About this task: Among the entries below, tally the lines that include "site", and give the number alone.

++++ Material provided

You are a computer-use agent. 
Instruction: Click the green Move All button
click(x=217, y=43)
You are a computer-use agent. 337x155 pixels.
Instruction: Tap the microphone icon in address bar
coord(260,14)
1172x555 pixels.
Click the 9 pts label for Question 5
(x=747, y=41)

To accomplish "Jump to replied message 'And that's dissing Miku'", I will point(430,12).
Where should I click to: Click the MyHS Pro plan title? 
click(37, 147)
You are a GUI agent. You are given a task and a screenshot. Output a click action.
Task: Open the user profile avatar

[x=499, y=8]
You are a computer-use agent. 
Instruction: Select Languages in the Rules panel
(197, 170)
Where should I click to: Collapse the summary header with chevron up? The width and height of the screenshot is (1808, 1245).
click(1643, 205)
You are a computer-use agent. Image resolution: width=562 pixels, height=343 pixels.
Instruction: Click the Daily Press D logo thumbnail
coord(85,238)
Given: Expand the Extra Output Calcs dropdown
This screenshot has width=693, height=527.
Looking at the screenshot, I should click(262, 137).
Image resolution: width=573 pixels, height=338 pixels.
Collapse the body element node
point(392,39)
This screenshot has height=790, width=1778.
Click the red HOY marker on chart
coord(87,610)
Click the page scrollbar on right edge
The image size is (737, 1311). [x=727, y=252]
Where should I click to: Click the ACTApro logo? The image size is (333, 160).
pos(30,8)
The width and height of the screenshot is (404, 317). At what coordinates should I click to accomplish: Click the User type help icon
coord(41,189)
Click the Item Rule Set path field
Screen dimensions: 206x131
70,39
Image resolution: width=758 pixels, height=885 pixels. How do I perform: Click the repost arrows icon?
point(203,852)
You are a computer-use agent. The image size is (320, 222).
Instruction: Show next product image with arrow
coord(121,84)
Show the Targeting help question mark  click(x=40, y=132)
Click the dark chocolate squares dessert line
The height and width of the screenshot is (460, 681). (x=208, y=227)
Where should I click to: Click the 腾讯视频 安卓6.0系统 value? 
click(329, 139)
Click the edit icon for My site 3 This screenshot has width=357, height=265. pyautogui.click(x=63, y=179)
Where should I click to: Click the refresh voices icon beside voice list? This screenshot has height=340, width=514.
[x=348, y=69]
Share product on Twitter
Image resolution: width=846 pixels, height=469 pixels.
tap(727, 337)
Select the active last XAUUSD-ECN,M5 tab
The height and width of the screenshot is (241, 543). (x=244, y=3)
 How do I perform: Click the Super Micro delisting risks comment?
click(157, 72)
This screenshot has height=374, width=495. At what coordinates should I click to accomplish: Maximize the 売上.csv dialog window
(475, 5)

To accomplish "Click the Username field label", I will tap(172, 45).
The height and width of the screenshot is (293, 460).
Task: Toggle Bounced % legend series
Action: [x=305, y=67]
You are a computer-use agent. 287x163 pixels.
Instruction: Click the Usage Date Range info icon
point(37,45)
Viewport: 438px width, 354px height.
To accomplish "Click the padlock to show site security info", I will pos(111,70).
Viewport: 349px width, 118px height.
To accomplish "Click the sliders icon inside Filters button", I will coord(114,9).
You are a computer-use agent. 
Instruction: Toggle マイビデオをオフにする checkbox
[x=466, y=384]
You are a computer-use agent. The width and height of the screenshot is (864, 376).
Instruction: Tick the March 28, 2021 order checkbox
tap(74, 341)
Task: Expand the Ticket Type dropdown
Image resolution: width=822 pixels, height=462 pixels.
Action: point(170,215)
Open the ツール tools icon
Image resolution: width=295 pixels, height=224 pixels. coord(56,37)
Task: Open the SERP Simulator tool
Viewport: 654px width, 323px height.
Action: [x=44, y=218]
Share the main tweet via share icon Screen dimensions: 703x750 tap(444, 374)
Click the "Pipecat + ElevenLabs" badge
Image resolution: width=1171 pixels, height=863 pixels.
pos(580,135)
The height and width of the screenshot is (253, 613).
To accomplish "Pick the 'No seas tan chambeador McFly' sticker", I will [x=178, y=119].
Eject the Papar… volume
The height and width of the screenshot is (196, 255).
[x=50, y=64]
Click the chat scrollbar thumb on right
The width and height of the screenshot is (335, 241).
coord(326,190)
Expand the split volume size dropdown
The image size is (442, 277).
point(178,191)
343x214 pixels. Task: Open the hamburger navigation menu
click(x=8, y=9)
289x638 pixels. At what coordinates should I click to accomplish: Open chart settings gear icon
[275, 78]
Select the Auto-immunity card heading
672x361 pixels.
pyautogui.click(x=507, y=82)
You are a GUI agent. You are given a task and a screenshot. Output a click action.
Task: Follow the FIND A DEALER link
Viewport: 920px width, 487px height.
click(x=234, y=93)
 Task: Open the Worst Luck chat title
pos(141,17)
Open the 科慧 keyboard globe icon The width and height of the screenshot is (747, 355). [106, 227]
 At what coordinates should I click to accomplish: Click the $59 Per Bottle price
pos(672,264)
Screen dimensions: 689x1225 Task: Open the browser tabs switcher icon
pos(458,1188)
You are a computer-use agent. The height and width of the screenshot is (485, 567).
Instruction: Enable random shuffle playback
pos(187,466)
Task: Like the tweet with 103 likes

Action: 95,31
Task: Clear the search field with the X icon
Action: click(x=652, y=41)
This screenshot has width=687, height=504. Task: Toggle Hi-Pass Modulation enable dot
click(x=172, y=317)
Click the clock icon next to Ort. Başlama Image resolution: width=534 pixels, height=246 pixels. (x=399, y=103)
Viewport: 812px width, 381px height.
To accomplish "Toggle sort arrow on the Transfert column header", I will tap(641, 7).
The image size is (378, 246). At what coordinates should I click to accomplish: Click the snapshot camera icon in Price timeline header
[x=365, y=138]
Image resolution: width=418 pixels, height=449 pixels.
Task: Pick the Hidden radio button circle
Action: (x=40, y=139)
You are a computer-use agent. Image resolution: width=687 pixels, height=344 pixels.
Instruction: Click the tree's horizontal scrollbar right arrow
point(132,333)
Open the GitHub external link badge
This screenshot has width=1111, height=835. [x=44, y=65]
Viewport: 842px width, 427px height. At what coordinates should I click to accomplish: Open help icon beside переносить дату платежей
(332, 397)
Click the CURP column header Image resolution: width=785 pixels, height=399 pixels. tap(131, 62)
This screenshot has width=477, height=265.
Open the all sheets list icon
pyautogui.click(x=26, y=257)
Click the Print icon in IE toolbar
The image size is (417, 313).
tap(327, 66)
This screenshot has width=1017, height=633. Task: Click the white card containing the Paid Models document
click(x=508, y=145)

++++++++

Task result: 2